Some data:
────────────────────

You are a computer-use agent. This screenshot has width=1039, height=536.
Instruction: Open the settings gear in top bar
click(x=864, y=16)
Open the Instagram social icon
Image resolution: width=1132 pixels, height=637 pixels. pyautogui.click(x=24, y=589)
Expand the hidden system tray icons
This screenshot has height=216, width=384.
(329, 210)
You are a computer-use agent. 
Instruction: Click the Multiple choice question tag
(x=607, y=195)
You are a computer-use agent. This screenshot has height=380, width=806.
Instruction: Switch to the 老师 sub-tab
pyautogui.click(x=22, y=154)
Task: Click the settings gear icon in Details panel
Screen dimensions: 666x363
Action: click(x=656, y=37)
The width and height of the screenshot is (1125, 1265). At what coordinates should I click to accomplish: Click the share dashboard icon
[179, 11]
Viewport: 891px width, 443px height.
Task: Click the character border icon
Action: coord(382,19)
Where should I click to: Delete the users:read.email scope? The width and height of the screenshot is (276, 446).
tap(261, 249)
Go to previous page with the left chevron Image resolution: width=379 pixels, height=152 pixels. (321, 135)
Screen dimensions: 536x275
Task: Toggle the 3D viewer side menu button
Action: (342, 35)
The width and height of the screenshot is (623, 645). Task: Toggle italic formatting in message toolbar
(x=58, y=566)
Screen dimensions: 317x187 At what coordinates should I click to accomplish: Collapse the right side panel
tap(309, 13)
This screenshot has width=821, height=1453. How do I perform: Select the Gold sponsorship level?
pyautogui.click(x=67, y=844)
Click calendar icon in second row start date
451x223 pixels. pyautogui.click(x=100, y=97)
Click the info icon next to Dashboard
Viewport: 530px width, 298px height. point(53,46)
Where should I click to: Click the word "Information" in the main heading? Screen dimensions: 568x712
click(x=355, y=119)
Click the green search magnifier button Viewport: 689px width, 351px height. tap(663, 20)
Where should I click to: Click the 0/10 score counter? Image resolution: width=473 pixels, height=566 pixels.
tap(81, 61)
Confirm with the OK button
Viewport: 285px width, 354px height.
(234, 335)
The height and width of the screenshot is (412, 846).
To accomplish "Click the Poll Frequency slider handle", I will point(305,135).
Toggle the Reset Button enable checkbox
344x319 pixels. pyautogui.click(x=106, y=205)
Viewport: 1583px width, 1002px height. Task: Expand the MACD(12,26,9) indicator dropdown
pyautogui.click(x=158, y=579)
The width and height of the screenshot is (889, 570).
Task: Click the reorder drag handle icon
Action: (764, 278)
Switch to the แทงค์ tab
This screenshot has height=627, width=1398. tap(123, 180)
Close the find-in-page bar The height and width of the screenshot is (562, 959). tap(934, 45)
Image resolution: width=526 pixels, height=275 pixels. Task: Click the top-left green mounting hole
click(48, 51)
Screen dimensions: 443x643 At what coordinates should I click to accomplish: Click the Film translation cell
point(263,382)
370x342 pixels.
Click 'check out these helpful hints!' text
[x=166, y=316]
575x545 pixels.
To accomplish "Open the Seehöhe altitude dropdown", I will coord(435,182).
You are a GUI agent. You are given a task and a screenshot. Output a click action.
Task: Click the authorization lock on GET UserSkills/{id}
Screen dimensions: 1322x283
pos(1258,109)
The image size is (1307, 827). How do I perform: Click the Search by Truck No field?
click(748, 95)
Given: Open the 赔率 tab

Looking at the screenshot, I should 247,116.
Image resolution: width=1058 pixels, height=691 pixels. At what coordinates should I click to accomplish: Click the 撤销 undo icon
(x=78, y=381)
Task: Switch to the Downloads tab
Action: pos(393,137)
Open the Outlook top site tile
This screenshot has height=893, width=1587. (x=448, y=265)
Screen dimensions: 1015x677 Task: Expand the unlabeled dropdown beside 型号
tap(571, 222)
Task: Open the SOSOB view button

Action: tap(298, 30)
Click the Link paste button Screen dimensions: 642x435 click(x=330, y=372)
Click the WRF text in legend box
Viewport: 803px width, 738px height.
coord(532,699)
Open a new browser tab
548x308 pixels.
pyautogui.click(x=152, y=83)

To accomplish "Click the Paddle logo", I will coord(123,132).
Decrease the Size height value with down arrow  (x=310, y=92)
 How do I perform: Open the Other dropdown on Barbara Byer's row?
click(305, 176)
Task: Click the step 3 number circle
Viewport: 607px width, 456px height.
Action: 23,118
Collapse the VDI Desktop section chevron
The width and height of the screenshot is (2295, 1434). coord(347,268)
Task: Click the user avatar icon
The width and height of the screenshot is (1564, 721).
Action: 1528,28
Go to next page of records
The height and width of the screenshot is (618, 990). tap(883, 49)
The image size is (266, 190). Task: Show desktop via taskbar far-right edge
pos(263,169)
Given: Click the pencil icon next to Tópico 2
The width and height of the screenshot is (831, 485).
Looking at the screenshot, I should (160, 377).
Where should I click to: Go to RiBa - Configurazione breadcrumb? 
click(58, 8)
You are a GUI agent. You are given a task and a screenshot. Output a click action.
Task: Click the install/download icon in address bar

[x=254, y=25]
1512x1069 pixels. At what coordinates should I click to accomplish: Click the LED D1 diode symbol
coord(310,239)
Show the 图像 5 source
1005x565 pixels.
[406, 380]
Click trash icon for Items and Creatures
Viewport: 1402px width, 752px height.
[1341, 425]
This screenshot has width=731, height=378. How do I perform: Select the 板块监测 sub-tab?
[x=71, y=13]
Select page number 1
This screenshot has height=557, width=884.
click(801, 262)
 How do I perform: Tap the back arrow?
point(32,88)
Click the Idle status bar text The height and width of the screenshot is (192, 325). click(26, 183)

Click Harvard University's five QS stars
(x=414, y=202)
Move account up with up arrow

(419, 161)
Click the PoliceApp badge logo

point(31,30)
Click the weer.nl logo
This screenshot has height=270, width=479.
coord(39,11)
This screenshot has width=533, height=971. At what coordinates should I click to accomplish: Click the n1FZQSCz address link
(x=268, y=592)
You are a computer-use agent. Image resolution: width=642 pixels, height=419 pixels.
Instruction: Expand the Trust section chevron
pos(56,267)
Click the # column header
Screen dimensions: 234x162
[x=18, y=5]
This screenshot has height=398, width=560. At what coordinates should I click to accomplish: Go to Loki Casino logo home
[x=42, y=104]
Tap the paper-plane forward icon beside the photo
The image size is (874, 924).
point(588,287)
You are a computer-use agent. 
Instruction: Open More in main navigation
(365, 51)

────────────────────

● **EXERCISE AIM**:
Copy out the lines of the data above verbatim, everything from the line containing "Click the WRF text in legend box" down to the line containing "click(305, 176)", with both of those lines included.

● **SOLUTION**:
Click the WRF text in legend box
Viewport: 803px width, 738px height.
coord(532,699)
Open a new browser tab
548x308 pixels.
pyautogui.click(x=152, y=83)

To accomplish "Click the Paddle logo", I will coord(123,132).
Decrease the Size height value with down arrow  (x=310, y=92)
 How do I perform: Open the Other dropdown on Barbara Byer's row?
click(305, 176)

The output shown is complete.